Oh, insurance companies. I knew you had some questionable ties to the tobacco industry, but you just keep making me sick impressing me with your investments. Via CNN:

According to Harvard Medical School researchers, 11 large companies that offer life, disability, or health insurance owned about $1.9 billion in stock in the five largest fast-food companies as of June 2009.

Those fast food companies include McDonald’s, Burger King, and Yum! — the parent company of KFC and Taco Bell.

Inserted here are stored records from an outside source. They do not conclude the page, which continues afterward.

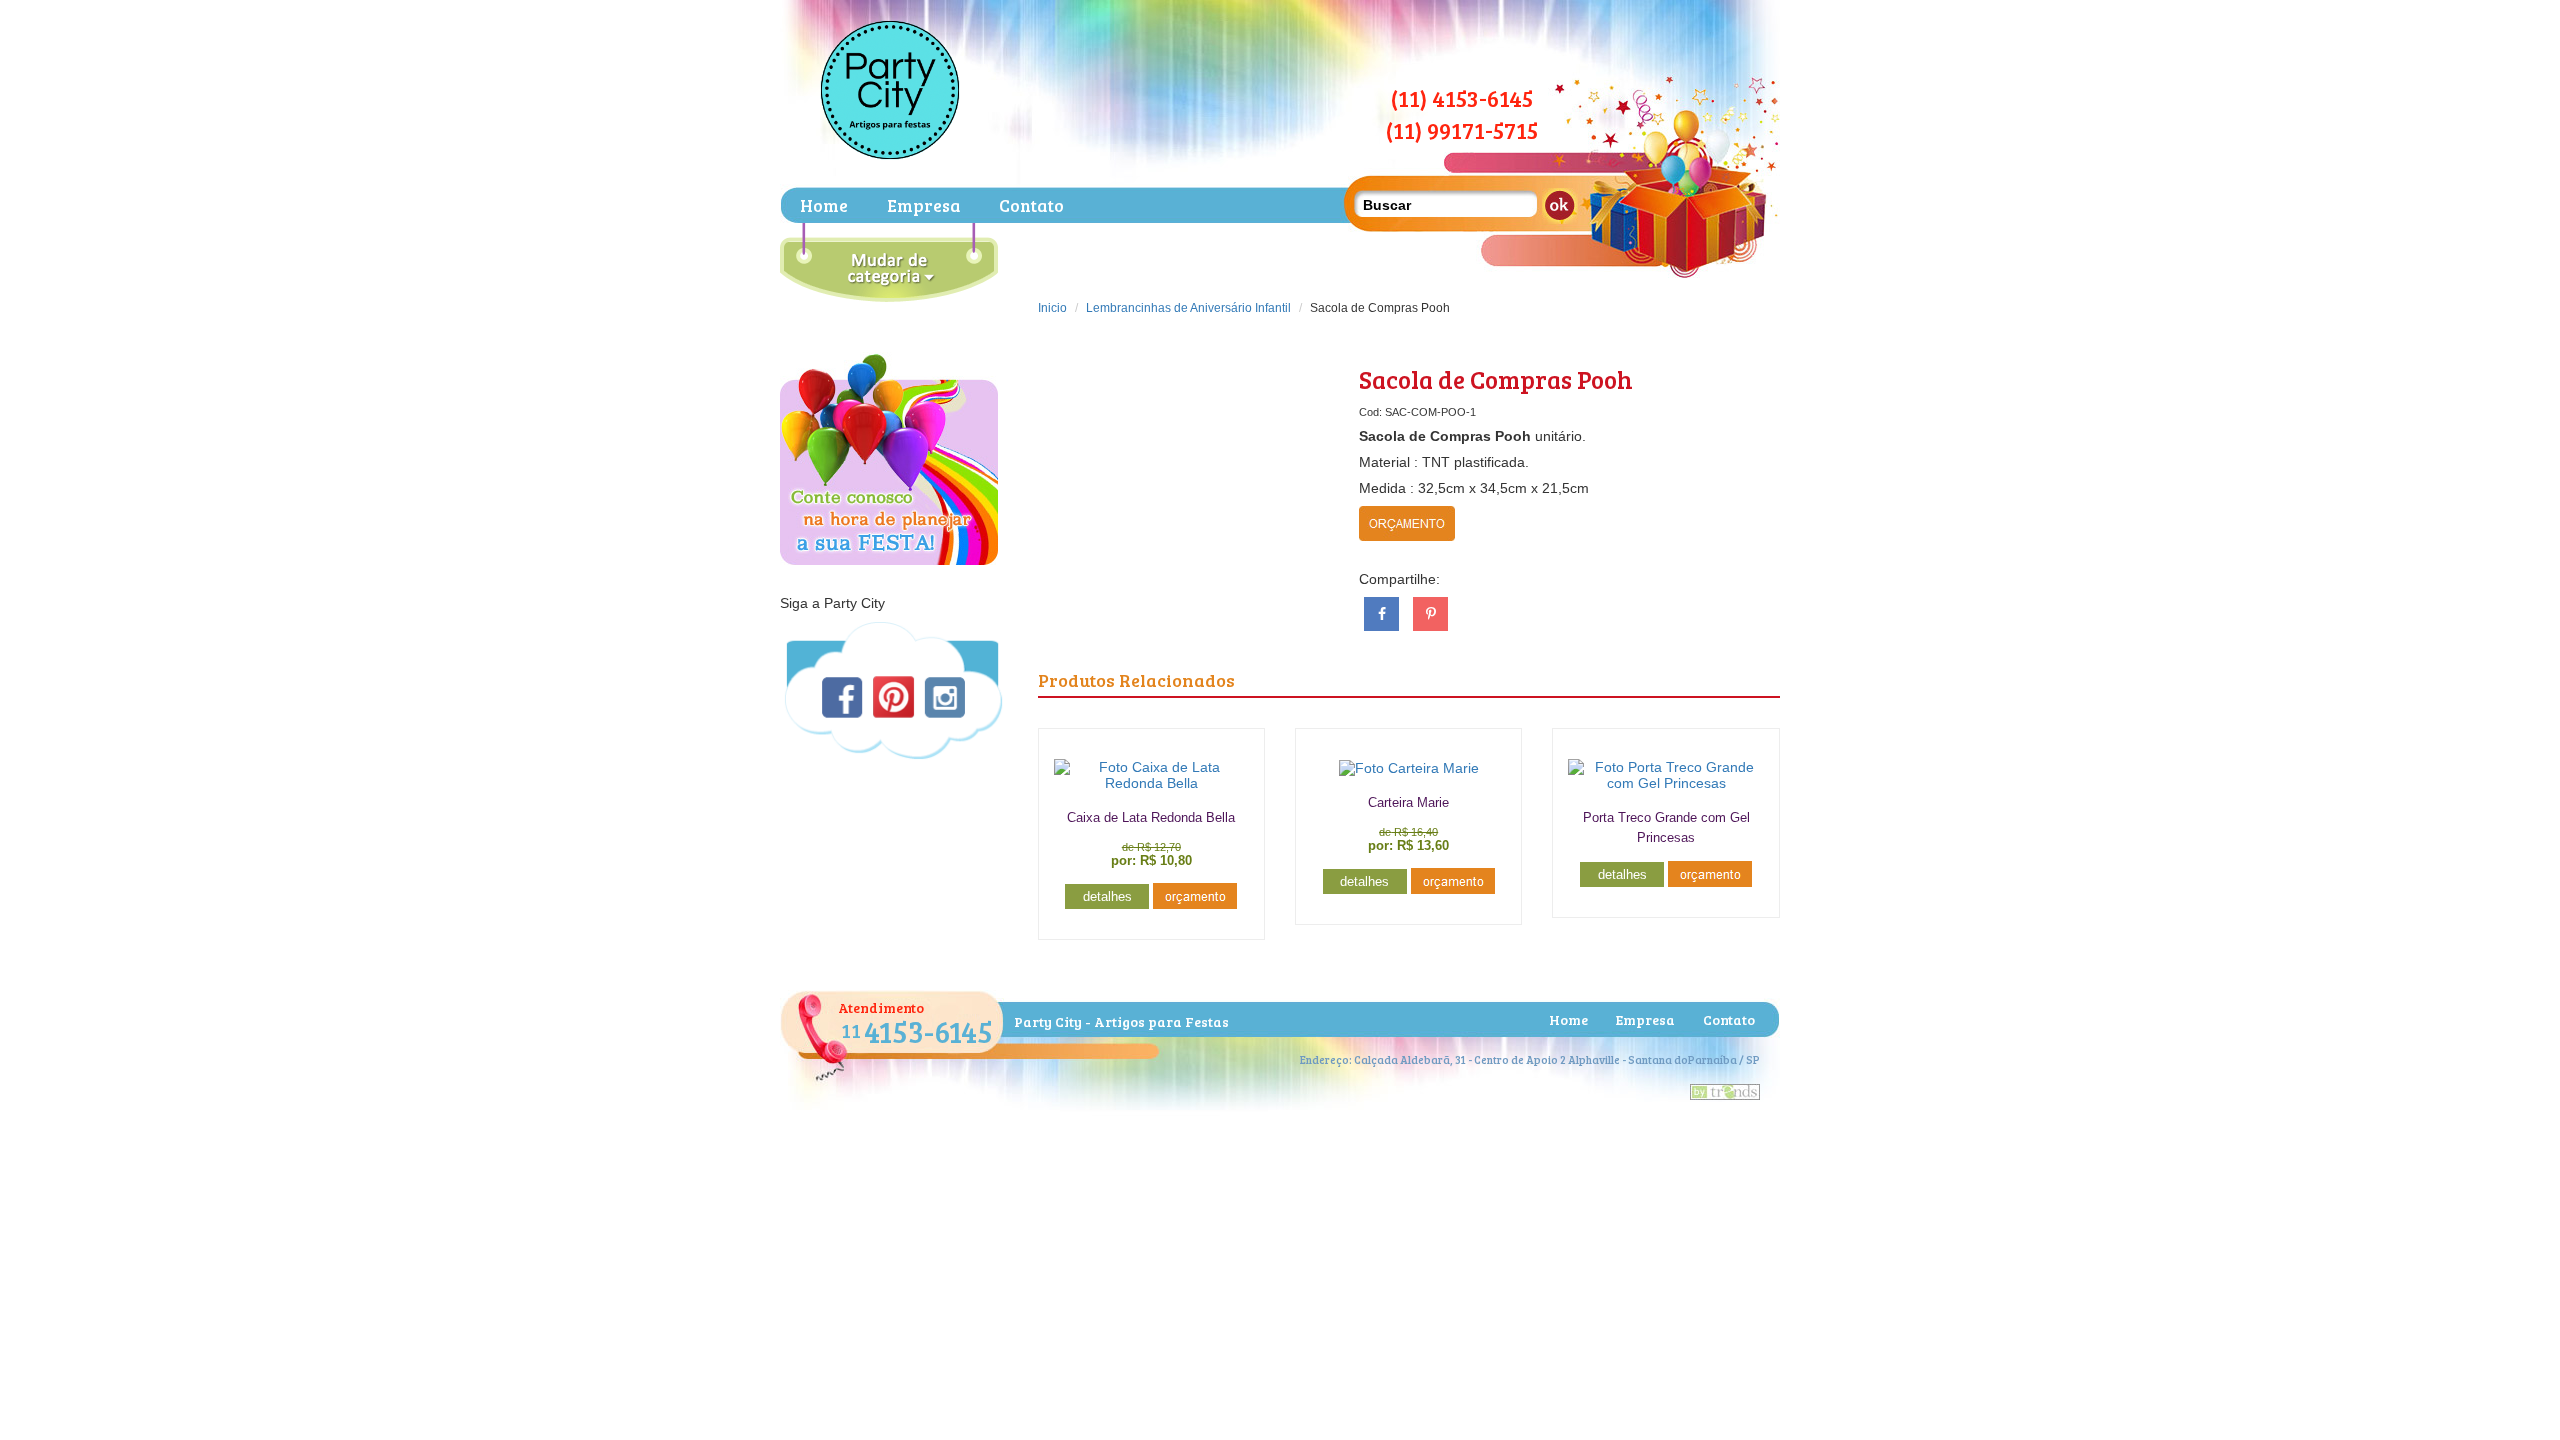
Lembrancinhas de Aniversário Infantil (1188, 308)
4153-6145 (917, 1031)
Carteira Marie (1408, 802)
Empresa (923, 205)
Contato (1031, 205)
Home (824, 205)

According to CNN, “the fast-food industry has long been under fire for selling high-fat, high calorie meals that have been linked to weight gain and diabetes.” Now, maybe I’m just idealistic, naive, etc., but doesn’t it strike you as kind of unethical for insurance companies — especially those that provide health coverage — to hold stock in this industry?

The Harvard Medical School researchers think so:

The researchers say insurance companies should sell their fast-food stock or use their influence as shareholders to make fast food healthier, by pressuring big restaurant chains to cut portion sizes or improve nutrition, for instance.

There’s a “potential disconnect” between the mission of insurance companies and the often-unhealthy food churned out by companies like McDonald’s, they write.

By investing in unhealthy products like tobacco and fast food, the article says, the companies profit twice over. They can raise premiums for smoking and conditions caused by unhealthy eating — plus, stocks rise.

I know, I know, at the end of the day, each of us is responsible for taking care of our own bodies. We like to see ourselves as smart, independent thinkers who aren’t swayed by advertising — but if that were totally true, companies wouldn’t waste their time and money on ad campaigns. Children and teenagers can be especially susceptible. So until we live in a totally ethical world — ha — all we can do is stay vigilant for ourselves and our kids.